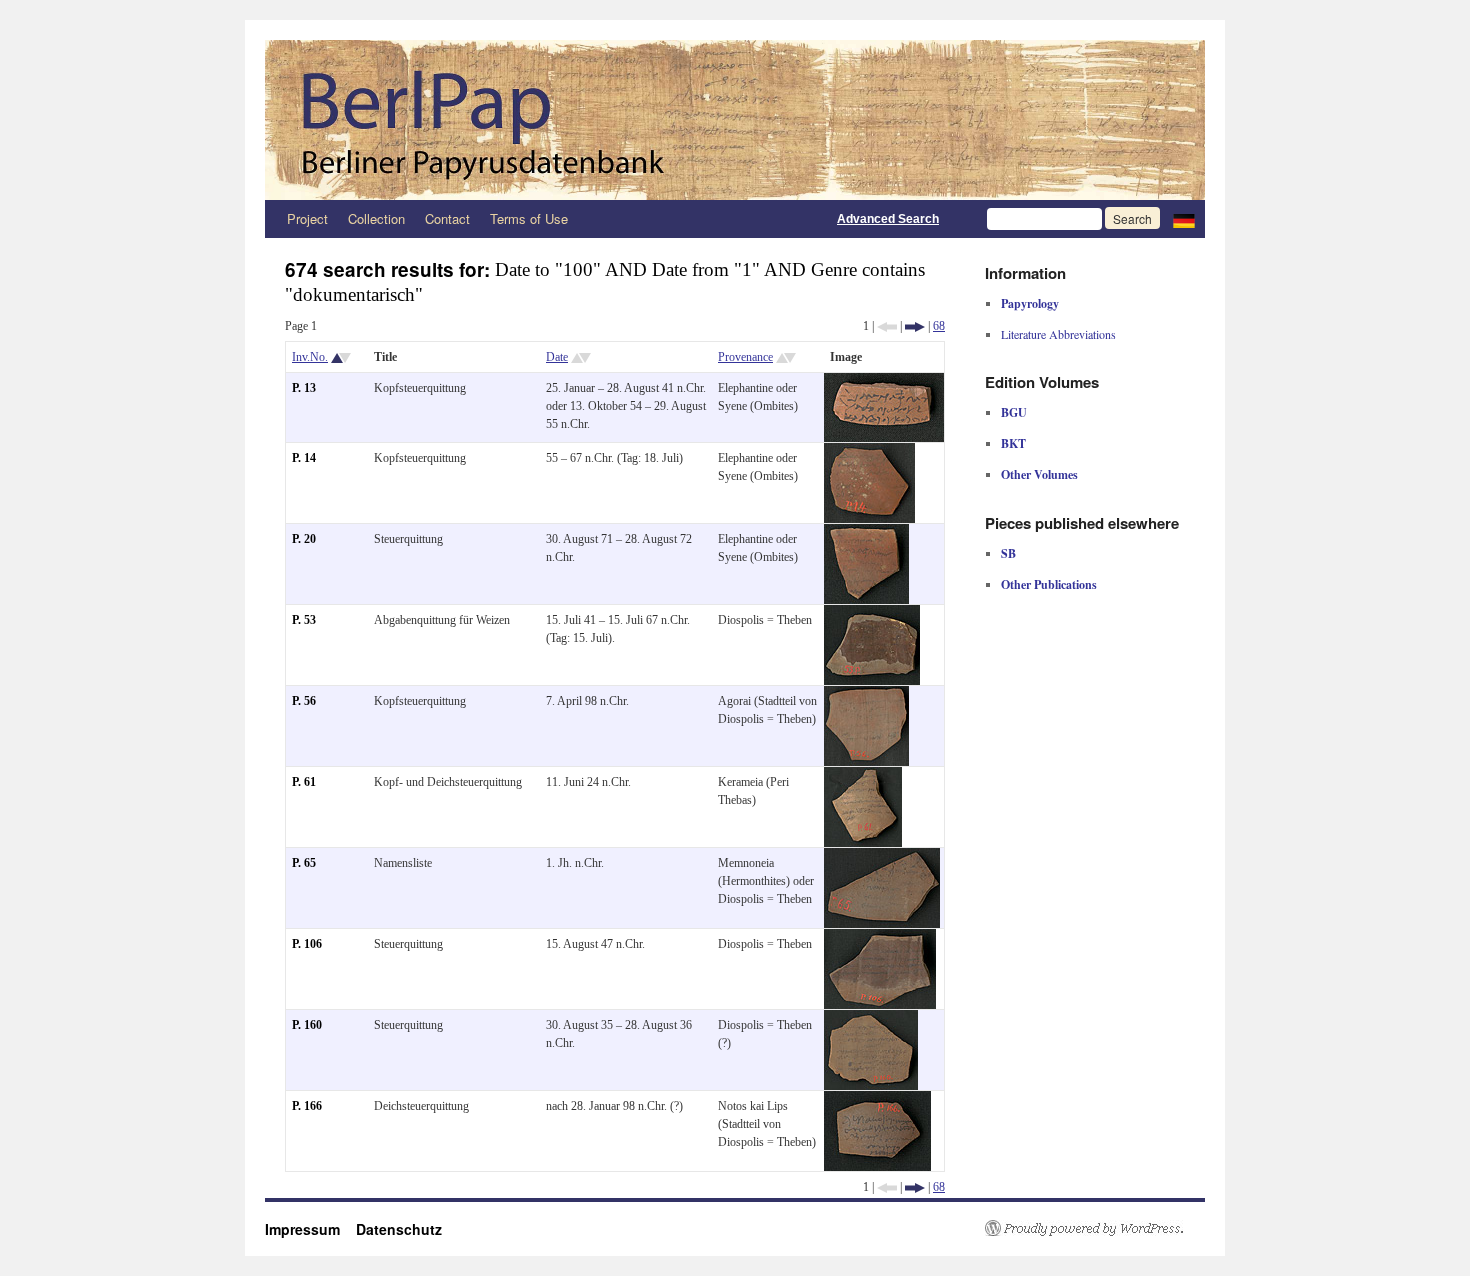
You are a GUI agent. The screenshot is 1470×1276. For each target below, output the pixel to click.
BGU (1014, 412)
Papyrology (1030, 303)
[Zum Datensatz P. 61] (863, 776)
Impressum (310, 1229)
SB (1008, 553)
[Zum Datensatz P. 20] (866, 533)
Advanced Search (888, 219)
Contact (447, 218)
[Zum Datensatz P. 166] (877, 1100)
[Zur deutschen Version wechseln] (1184, 219)
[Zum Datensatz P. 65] (882, 857)
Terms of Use (529, 218)
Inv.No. (310, 357)
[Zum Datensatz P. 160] (871, 1019)
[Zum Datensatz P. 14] (869, 452)
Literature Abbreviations (1058, 334)
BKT (1013, 443)
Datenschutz (399, 1229)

---

**Exercise instructions:** Copy exactly, and only, the lines from the line that contains "Contact (447, 218)" through the end of the data above.

**Your response:**
Contact (447, 218)
[Zum Datensatz P. 166] (877, 1100)
[Zur deutschen Version wechseln] (1184, 219)
[Zum Datensatz P. 65] (882, 857)
Terms of Use (529, 218)
Inv.No. (310, 357)
[Zum Datensatz P. 160] (871, 1019)
[Zum Datensatz P. 14] (869, 452)
Literature Abbreviations (1058, 334)
BKT (1013, 443)
Datenschutz (399, 1229)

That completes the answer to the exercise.